Artist Maurice Carlin will be taking over a-n’s Instagram later this week as research for his a-n supported Clore Visual Artist Fellowship takes him first to Hong Kong, and then Bangalore and Kochi in India.

Travelling with Clore Arts Council England fellows Jerrel Jackson and Victoria Amedume, Carlin says the trip is a chance to explore how Hong Kong has become one of the world’s leading art market centres, and how a less developed arts infrastructure in India “might mean that culture there emerges out of an intrinsic need to produce things”.

He explains: “In Hong Kong, we’ll be hosted by Clore Hong Kong international scholarship fellow Susanna Chung who works at Asia Art Archive, and by the non-profit artists residency space Spring Workshop.

“I’m interested to explore how the city has recently become one of the world’s leading art market centres with Art Basel Hong Kong now fully established, and how this relates to Manchester and north west England, where I’m based.
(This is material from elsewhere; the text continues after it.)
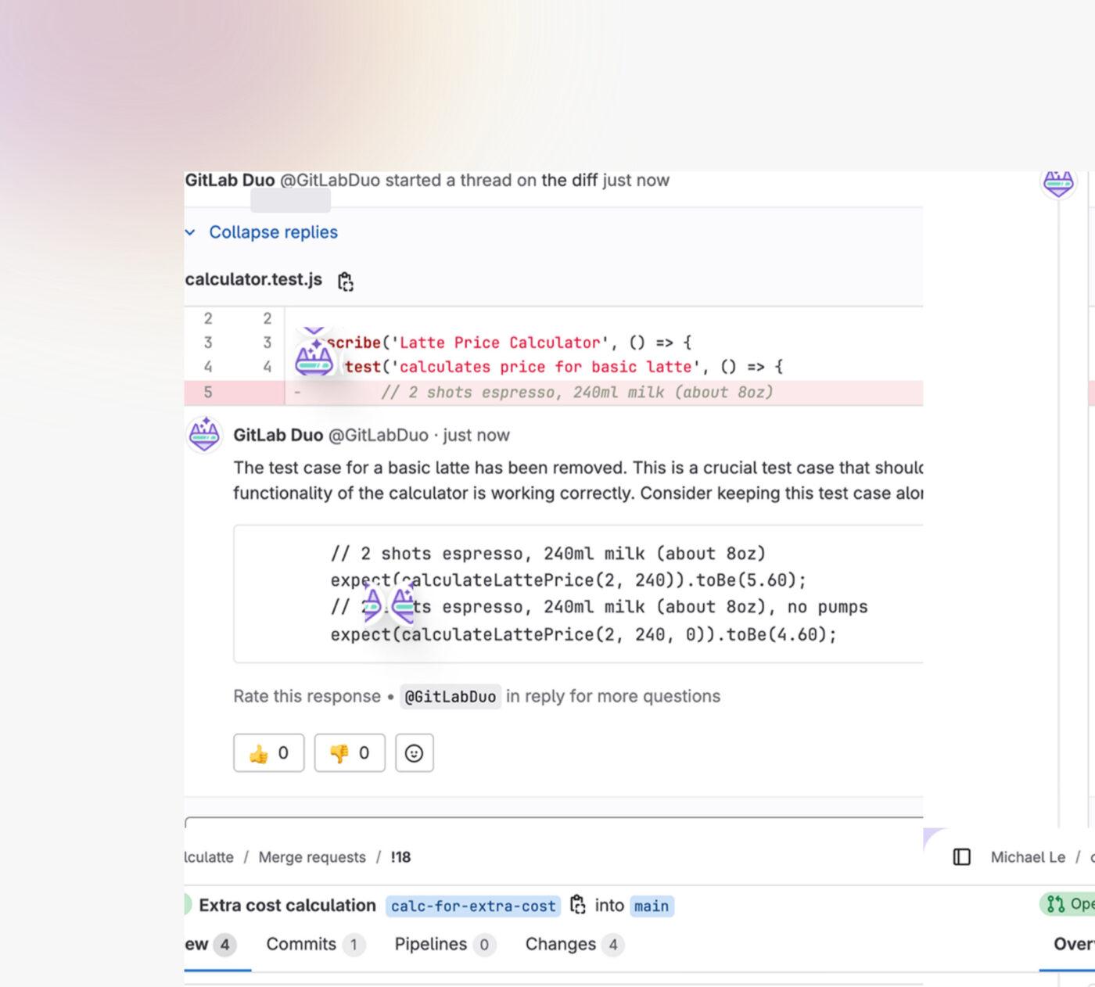Copy the calculator.test.js file path

(345, 281)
A burgeoning art market has been developing in the north west over the past five to ten years, but it still has many challenges to overcome.”

Along with a visit to the Asia Art Archive, Carlin’s schedule includes meetings with curator Ivy Lin and artist Kurt Chan, and with the recently appointed director of M+, Suhanya Raffel.

“M+ is a new museum, due to open in 2019, which is the flagship project of Hong Kong’s highly anticipated but much-delayed West Kowloon Cultural District,” Carlin says.

In Bangalore, he will hosted by another Clore fellow and artist, Archana Prasad, who runs artist support project Jaaga. Carlin says he is looking forward to experiencing “an arts ecology which is very different to what we have in the UK” and “would like to understand how artists deploy their creativity towards the funding and resourcing of arts projects”.

Places to visit in Bangalore include India Foundation for the Arts, Srishti Institute of Art, Design and Technology and artist-run platform Experimenta India.

The final stop over is Kochi, a city on the south western coast of India, where Carlin plans to visit the 2016 edition of The Kochi -Muziris Biennale, which continues until 29 March 2017.

“Launched in 2012, this is the first biennale to ever be held in India,” Carlin explains. “It has helped inspire a reconsideration of contemporary art in an Indian context and what it means for Indian artists to have space to create temporary, conceptual work, outside the constraints of the market.”

The Clore Leadership Programme is aimed at helping to develop leadership skills within all areas of the arts. Supported by a-n, Carlin is the inaugural Clore Visual Artist Fellow 2016/17. Follow his posts from Hong Kong, Bangalore and Kochi on a-n’s Instagram

To apply for the Clore Visual Artist Fellowship 2017/18, which once again is supported by a-n, see further details on a-n.co.uk. Deadline for applications is 13 February 2017

Image:

Maurice Carlin installing Temporary Custodians of Islington Mill at Home, Manchester. The work is made up of 100 unique relief prints taken from the surface of the derelict 5th floor of Islington Mill, the Salford based arts hub where Carlin is director. Income from the sale of the work will raise funds for the building, buyers becoming ‘custodians’ or joint owners with the other buyers of the large scale installation, who all have a stake in the future of what the mill can become.